PROMPT> Copy the following lines verbatim.

───── RECORDS SUPPLIED

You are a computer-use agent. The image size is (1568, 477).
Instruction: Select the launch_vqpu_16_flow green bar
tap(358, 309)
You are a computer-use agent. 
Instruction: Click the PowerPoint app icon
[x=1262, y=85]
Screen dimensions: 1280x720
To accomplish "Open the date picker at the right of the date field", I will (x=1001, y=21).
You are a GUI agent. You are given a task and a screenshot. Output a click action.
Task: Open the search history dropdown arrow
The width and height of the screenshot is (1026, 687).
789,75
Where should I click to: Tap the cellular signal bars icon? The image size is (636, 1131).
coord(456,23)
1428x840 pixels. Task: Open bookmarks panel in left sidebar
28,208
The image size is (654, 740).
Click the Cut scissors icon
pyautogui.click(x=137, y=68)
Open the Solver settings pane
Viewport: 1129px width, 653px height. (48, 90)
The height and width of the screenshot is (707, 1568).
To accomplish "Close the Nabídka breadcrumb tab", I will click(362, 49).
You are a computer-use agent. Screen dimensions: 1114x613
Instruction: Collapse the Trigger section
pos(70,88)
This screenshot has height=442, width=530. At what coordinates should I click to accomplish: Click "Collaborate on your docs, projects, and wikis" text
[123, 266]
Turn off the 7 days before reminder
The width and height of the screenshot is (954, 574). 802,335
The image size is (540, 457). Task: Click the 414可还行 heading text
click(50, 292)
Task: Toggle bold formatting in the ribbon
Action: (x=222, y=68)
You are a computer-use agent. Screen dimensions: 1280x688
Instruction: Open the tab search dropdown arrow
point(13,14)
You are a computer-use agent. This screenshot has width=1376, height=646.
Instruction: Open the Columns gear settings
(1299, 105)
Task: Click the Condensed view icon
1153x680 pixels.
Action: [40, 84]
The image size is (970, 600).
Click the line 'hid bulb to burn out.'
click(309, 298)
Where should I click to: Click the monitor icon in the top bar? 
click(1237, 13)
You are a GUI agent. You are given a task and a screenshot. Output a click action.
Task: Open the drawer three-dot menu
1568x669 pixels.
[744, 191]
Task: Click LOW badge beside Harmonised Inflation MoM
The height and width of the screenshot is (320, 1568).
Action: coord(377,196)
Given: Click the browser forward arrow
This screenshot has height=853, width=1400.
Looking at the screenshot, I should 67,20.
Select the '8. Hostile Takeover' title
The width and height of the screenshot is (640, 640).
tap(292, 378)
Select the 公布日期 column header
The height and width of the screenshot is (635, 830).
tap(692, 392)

──────────

OUTPUT OF THE TASK>
You are a computer-use agent. The image size is (1568, 477).
Instruction: Select the launch_vqpu_16_flow green bar
tap(358, 309)
You are a computer-use agent. 
Instruction: Click the PowerPoint app icon
[x=1262, y=85]
Screen dimensions: 1280x720
To accomplish "Open the date picker at the right of the date field", I will (x=1001, y=21).
You are a GUI agent. You are given a task and a screenshot. Output a click action.
Task: Open the search history dropdown arrow
The width and height of the screenshot is (1026, 687).
789,75
Where should I click to: Tap the cellular signal bars icon? The image size is (636, 1131).
coord(456,23)
1428x840 pixels. Task: Open bookmarks panel in left sidebar
28,208
The image size is (654, 740).
Click the Cut scissors icon
pyautogui.click(x=137, y=68)
Open the Solver settings pane
Viewport: 1129px width, 653px height. (48, 90)
The height and width of the screenshot is (707, 1568).
To accomplish "Close the Nabídka breadcrumb tab", I will click(362, 49).
You are a computer-use agent. Screen dimensions: 1114x613
Instruction: Collapse the Trigger section
pos(70,88)
This screenshot has height=442, width=530. At what coordinates should I click to accomplish: Click "Collaborate on your docs, projects, and wikis" text
[123, 266]
Turn off the 7 days before reminder
The width and height of the screenshot is (954, 574). 802,335
The image size is (540, 457). Task: Click the 414可还行 heading text
click(50, 292)
Task: Toggle bold formatting in the ribbon
Action: (x=222, y=68)
You are a computer-use agent. Screen dimensions: 1280x688
Instruction: Open the tab search dropdown arrow
point(13,14)
You are a computer-use agent. This screenshot has width=1376, height=646.
Instruction: Open the Columns gear settings
(1299, 105)
Task: Click the Condensed view icon
1153x680 pixels.
Action: [40, 84]
The image size is (970, 600).
Click the line 'hid bulb to burn out.'
click(309, 298)
Where should I click to: Click the monitor icon in the top bar? 
click(1237, 13)
You are a GUI agent. You are given a task and a screenshot. Output a click action.
Task: Open the drawer three-dot menu
1568x669 pixels.
[744, 191]
Task: Click LOW badge beside Harmonised Inflation MoM
The height and width of the screenshot is (320, 1568).
Action: coord(377,196)
Given: Click the browser forward arrow
This screenshot has height=853, width=1400.
Looking at the screenshot, I should 67,20.
Select the '8. Hostile Takeover' title
The width and height of the screenshot is (640, 640).
tap(292, 378)
Select the 公布日期 column header
The height and width of the screenshot is (635, 830).
tap(692, 392)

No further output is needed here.